The assignment propels her into the murky world of art thieves and collectors (often the same thing), art labeling and art looting by the Nazis … the Nazis devalued most modern art (they called it “degenerate”) even as they looted other masterworks from overrun nations. They also stole “degenerate” art so they could sell it to collectors from other countries, including the U.S … money that helped finance the war and, ultimately, the Holocaust.

Wow … seems like The Monuments Men was just the tip of the iceberg!

The book was actually part of my research. But as a nation, we didn’t officially come into the story behind it until very near the end of the war. CITY OF GHOSTS suggests that some people already knew what was going on.

And it raises questions about art—what it is, who owns it, why it is important—in a way that I hope is thrilling and suspenseful as well as thoughtful and intellectually stimulating. To me, that’s what good literature does—engage the reader on many different platforms simultaneously.

Speaking of which, CITY OF SECRETS won the Golden Nugget for Best Mystery Set in California against formidable competition, including Michael Connelly …

Yes, that was quite something. I’m always tremendously honored to be nominated for any award … readers have so many fine books and authors to choose from.  CITY OF GHOSTS is, on a few levels, my homage to The Maltese Falcon, and I always hope my newest book is my best to date. Of course, it never feels that way when you’re writing it …

Is CITY OF GHOSTS still set in California?

For the most part, yes. Although Miranda does wind up in Reno … and let me tell you, Reno in 1940 was a heck of a place to research. She’s there courtesy of the City of San Francisco streamliner, which ran from San Francisco to Chicago as the fastest thing on the tracks. She also is framed for a murder on the train …

Cool! Train scenes in mysteries are classic!

[laughs] Yeah. As a writer, I like experimenting with the tropes of the genre and putting a unique “Miranda” stamp on them. I had a lot of fun with the research. I’m a big train buff.

So do real people appear in this novel as well?

Yep. Fritz Wiedemann, Hitler’s commanding officer in World War I, was the Consulate General of San Francisco … his mistress was Princess Stephanie von Hohenlohe, a notorious spy—and in some ways, rather like a German Wallis Simpson. Both Fritz and Stephanie make an appearance in CITY OF GHOSTS … when Miranda crashes a Nazi costume party!

Oh, boy … that’s a scene I can see on film! So does Miranda find her mother?

No spoilers! [laughs] I will say that some mysteries of Miranda’s past are revealed in this novel. In some ways, it’s the last of a trilogy that began with CITY OF DRAGONS. Miranda is Miranda, of course … but she’s also absorbed the lessons of her last three cases and the life she’s led to this point.
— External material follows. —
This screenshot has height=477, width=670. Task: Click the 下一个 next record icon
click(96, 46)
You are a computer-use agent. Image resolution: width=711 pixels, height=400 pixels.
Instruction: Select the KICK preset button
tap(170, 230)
She’s grown … and, dare I say, healed a little by the end of the novel.

So what’s next for “one of crime fiction’s most arresting heroines”, as Library Journal called her? Another trilogy? Are we headed for 1941 and Pearl Harbor?

Well, on the immediate horizon is a short story prequel to CITY OF GHOSTS, which I hope to get out in e-form—similar to “Memory Book”—just before the launch of the novel. This would cover Miranda’s first case, something readers have been asking for. Miranda herself is heading toward 1941—we’re late in 1940 at the opening of the next book, tentatively titled CITY OF SHARKS. And yes [laughs], Alcatraz plays a role in that novel.

I’d like to continue writing Miranda for as long as I can keep writing—much depends, as always, on the support of the reading public. I hope her readership and fan base continue to grow … I have stories in mind for 1941 and beyond, plus there’s that other favor she owes to Mickey Cohen!

Finally, as always, anything in particular you want readers to take away from CITY OF GHOSTS?

I always want my readers to be entertained. But here, I’d also like them to think about the questions the book raises … about art, about culture, about rights, about history. Many of the paintings I describe in the novel are still actually lost—just like those that were recently discovered in a Munich hoard, the masterworks I mention may someday be found in an apartment in Switzerland or a cave in Austria or a basement of a museum in Russia. We don’t know. But we do owe it to the artists—and the art they create—to keep looking.